_Task material:_
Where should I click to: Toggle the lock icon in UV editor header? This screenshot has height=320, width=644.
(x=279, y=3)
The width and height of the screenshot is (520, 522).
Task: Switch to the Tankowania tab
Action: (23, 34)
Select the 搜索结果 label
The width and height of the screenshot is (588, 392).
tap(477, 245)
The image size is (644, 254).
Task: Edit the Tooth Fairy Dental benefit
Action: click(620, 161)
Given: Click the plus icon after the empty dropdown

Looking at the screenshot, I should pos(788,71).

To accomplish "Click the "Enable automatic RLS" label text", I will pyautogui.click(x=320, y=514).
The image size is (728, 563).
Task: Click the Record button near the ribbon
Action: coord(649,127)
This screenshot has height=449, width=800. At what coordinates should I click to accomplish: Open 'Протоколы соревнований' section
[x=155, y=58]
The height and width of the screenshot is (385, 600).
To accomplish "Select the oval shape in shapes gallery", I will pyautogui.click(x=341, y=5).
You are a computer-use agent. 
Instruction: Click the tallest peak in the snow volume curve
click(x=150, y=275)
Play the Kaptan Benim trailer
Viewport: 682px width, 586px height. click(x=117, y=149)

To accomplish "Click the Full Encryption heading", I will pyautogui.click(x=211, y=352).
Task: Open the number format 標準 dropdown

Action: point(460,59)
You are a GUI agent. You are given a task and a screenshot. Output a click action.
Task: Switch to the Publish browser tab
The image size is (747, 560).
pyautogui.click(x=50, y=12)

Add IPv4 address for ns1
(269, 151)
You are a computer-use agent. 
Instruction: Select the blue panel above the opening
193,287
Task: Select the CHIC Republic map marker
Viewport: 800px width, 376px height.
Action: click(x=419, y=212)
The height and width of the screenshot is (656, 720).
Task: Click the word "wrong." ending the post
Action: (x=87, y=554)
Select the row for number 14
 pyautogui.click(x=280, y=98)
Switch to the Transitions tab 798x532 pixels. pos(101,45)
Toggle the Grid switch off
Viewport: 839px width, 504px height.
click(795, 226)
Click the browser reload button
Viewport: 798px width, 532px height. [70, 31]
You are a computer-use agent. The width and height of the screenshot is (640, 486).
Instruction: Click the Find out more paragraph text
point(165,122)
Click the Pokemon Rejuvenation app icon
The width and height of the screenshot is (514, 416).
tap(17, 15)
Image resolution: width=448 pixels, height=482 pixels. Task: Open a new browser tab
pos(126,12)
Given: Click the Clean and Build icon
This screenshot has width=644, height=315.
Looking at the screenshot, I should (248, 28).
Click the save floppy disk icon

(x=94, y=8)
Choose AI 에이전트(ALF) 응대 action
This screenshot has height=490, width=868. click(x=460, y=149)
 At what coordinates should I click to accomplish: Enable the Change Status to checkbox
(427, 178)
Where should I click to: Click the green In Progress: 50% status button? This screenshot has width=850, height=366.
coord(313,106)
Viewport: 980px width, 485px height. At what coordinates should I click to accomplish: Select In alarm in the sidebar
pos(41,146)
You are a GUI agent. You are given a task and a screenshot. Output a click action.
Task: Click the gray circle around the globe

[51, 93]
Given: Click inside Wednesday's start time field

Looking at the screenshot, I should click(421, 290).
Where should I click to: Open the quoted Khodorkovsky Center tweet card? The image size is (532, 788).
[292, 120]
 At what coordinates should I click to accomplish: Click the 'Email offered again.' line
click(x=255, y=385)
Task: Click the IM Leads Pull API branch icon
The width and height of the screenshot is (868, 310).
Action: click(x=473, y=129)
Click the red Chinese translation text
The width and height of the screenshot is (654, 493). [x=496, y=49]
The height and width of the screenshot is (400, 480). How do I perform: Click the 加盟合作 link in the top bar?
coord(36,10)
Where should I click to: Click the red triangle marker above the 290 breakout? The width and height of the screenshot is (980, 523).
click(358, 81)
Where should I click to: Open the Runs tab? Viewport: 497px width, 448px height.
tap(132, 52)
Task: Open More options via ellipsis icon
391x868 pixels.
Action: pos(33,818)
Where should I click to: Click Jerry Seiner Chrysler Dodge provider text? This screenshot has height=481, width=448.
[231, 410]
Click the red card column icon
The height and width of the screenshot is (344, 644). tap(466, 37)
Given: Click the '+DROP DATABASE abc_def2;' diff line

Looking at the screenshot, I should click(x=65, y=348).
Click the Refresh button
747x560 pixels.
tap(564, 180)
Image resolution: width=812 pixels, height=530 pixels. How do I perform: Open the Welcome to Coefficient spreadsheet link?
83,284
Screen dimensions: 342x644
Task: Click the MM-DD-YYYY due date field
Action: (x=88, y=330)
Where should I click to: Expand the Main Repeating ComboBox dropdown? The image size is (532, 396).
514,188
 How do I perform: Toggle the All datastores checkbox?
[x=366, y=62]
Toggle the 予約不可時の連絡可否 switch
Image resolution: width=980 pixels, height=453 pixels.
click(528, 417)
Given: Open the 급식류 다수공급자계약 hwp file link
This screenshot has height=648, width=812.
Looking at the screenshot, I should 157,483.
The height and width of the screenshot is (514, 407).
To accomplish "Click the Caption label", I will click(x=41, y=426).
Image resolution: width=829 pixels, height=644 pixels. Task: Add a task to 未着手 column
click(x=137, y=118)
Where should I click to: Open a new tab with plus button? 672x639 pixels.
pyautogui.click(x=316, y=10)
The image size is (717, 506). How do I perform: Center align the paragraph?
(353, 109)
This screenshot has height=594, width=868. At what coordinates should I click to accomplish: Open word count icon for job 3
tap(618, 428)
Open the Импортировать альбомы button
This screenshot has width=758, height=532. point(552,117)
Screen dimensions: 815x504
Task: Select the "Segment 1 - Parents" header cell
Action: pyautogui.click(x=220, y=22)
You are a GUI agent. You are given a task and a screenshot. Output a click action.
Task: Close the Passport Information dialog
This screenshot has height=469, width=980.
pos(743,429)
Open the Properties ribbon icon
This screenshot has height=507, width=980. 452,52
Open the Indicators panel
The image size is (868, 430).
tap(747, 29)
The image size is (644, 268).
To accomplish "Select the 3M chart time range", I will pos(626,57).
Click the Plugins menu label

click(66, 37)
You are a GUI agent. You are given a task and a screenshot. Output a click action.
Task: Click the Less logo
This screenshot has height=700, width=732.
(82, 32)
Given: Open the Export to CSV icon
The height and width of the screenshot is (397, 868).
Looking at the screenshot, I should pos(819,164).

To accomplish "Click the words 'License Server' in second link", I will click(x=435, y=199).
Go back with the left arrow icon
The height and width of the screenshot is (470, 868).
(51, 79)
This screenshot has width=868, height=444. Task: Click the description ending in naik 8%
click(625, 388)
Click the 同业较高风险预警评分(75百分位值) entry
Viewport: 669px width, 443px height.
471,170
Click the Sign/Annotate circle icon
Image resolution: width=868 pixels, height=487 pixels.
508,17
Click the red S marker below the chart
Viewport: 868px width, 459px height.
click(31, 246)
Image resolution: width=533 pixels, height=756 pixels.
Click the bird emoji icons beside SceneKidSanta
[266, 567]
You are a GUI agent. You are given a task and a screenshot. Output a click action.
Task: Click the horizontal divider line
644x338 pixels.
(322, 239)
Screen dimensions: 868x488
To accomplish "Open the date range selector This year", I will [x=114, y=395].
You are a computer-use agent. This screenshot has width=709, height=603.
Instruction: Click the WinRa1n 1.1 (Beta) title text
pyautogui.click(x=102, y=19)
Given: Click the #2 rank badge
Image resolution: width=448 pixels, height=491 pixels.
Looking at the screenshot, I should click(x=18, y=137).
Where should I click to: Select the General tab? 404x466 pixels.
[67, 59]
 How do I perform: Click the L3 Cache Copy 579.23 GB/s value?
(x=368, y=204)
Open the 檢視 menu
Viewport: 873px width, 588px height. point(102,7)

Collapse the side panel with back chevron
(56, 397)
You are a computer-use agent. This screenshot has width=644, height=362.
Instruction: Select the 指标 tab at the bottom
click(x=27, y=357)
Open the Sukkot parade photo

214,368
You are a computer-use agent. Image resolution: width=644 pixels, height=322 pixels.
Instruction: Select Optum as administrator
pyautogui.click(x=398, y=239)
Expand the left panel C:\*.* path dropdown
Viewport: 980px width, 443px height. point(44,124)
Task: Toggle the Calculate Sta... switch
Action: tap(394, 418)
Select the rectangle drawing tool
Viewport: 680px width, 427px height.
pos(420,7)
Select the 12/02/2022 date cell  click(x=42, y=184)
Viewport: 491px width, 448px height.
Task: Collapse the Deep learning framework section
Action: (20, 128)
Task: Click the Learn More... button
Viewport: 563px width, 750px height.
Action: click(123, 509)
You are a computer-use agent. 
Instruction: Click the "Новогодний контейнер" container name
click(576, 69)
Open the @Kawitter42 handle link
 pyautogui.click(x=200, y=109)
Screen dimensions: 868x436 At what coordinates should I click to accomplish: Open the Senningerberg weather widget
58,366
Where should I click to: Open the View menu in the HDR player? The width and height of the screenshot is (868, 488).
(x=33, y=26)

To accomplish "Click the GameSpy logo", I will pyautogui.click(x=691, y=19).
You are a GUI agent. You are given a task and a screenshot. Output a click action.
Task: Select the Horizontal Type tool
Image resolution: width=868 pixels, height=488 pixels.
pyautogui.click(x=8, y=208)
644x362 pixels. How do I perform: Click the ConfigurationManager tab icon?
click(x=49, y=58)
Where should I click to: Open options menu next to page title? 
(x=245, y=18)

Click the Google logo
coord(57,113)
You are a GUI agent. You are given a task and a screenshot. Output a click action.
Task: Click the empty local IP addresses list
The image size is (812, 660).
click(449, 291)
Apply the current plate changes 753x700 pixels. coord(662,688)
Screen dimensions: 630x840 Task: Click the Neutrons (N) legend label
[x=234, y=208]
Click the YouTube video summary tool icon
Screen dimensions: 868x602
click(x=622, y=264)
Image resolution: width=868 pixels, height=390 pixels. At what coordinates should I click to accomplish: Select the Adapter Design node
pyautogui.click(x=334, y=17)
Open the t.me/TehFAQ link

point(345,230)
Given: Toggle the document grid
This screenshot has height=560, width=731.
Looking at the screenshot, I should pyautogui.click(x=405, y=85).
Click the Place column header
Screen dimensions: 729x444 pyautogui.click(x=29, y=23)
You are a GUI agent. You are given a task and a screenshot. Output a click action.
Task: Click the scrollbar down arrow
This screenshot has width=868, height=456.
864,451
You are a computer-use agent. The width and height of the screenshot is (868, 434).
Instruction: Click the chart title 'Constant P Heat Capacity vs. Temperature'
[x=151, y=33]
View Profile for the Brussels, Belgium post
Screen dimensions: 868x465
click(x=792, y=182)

_What is needed:_
Scan the lines above for "Given: Click the #2 rank badge" and for "Task: Click the Learn More... button". Repeat exactly the line holding each of them and every line in between.

_Output of the task:_
Given: Click the #2 rank badge
Image resolution: width=448 pixels, height=491 pixels.
Looking at the screenshot, I should click(x=18, y=137).
Where should I click to: Select the General tab? 404x466 pixels.
[67, 59]
 How do I perform: Click the L3 Cache Copy 579.23 GB/s value?
(x=368, y=204)
Open the 檢視 menu
Viewport: 873px width, 588px height. point(102,7)

Collapse the side panel with back chevron
(56, 397)
You are a computer-use agent. This screenshot has width=644, height=362.
Instruction: Select the 指标 tab at the bottom
click(x=27, y=357)
Open the Sukkot parade photo

214,368
You are a computer-use agent. Image resolution: width=644 pixels, height=322 pixels.
Instruction: Select Optum as administrator
pyautogui.click(x=398, y=239)
Expand the left panel C:\*.* path dropdown
Viewport: 980px width, 443px height. point(44,124)
Task: Toggle the Calculate Sta... switch
Action: tap(394, 418)
Select the rectangle drawing tool
Viewport: 680px width, 427px height.
pos(420,7)
Select the 12/02/2022 date cell  click(x=42, y=184)
Viewport: 491px width, 448px height.
Task: Collapse the Deep learning framework section
Action: (20, 128)
Task: Click the Learn More... button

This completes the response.